92% Of Top 100 S&P Companies Have Climate "Plans"; 75% Are Also Members Of The US Chamber

Corporate America has made a slew of pledges to reduce its emissions over the past few years. Today, 92 percent of the companies on the S&P 100, an index of leading U.S. stocks, have announced intentions to reduce at least some of their carbon emissions, according to the corporate sustainability advocacy nonprofit Ceres. But do these companies actually plan to change their business practices, and in some cases their entire business models, to meet the scale of the challenge? Or are these pledges just greenwashing?

A telling way to assess how serious companies are about meeting their own goals is to look at whether they are lobbying in statehouses and in Washington for the policy changes that would make reducing emissions easier and cheaper. But a new report from Ceres published on Tuesday finds that over the past five years, only 40 percent of those S&P 100 companies have engaged with lawmakers at the state or federal level to advocate for science-based climate policy. “Those companies that are not actively lobbying for science-based climate policies are effectively working against themselves,” said Steven Rothstein, managing director of the Ceres Accelerator for Sustainable Capital Markets, in a statement. Rothstein said they were “risking both their reputations and their financial performance.”

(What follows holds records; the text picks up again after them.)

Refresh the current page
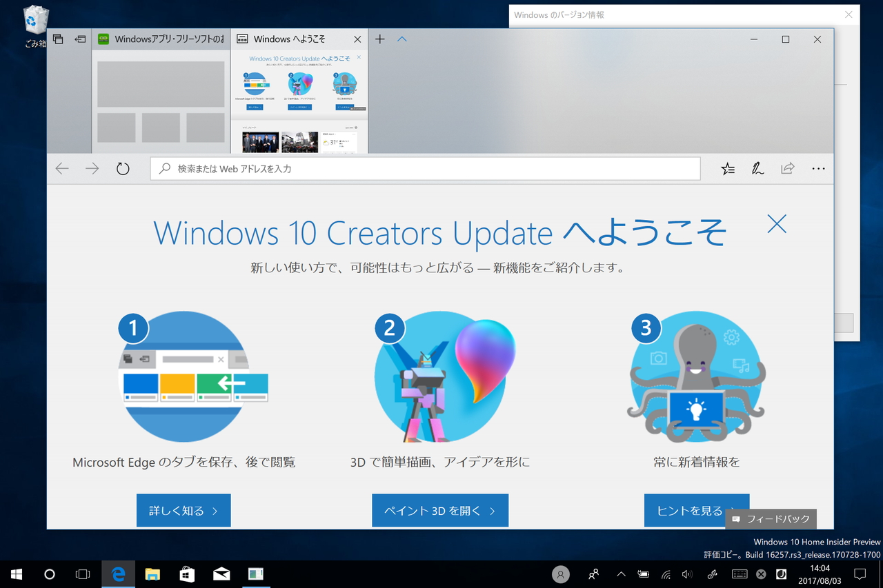Screen dimensions: 883x588 [123, 168]
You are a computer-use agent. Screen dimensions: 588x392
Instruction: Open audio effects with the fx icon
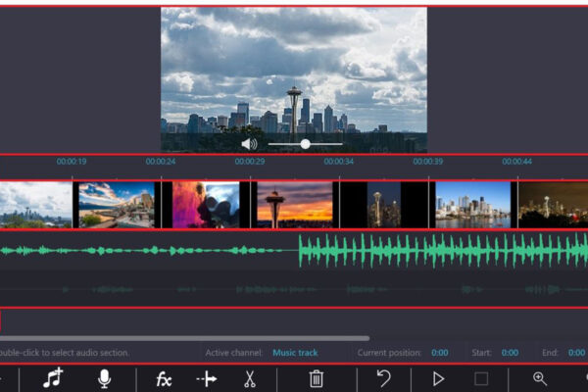coord(164,379)
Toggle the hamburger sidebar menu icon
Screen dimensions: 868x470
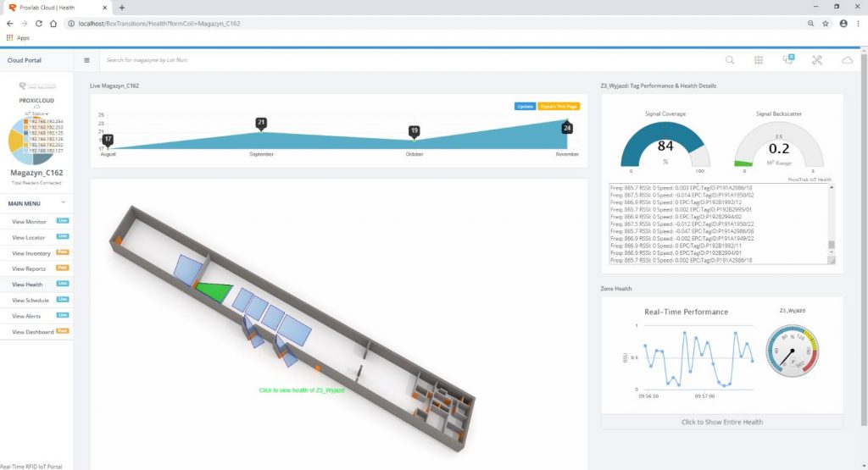coord(86,60)
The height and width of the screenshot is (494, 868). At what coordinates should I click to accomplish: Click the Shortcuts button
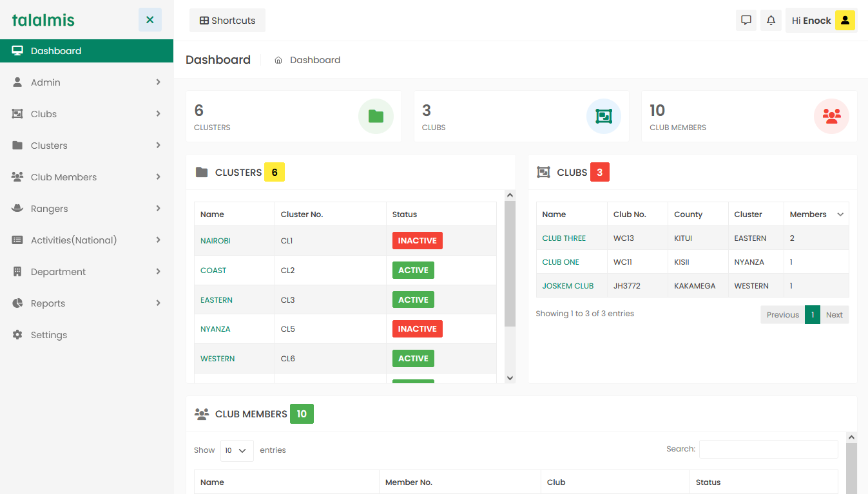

The report also looked at companies’ memberships in trade groups that have actively fought climate policy, like the U.S. Chamber of Commerce. Nearly three-quarters of the companies were members of that group, and only 7 percent of companies disclosed that they have pushed the Chamber to change its position on climate change. Apple is the only company that left the group over its climate positions.

Many of the companies on the list are oil and gas companies and utilities, whose lack of enthusiasm for climate policy is unsurprising. But companies’ low engagement across the board is significant. Earlier this year, Senator Sheldon Whitehouse of Rhode Island told Grist that the absence of corporate lobbying in favor of climate policies on Capitol Hill makes passing them much more difficult because there’s no counterbalance to the aggressive and deep-pocketed campaigns against such policies by the fossil fuel industry.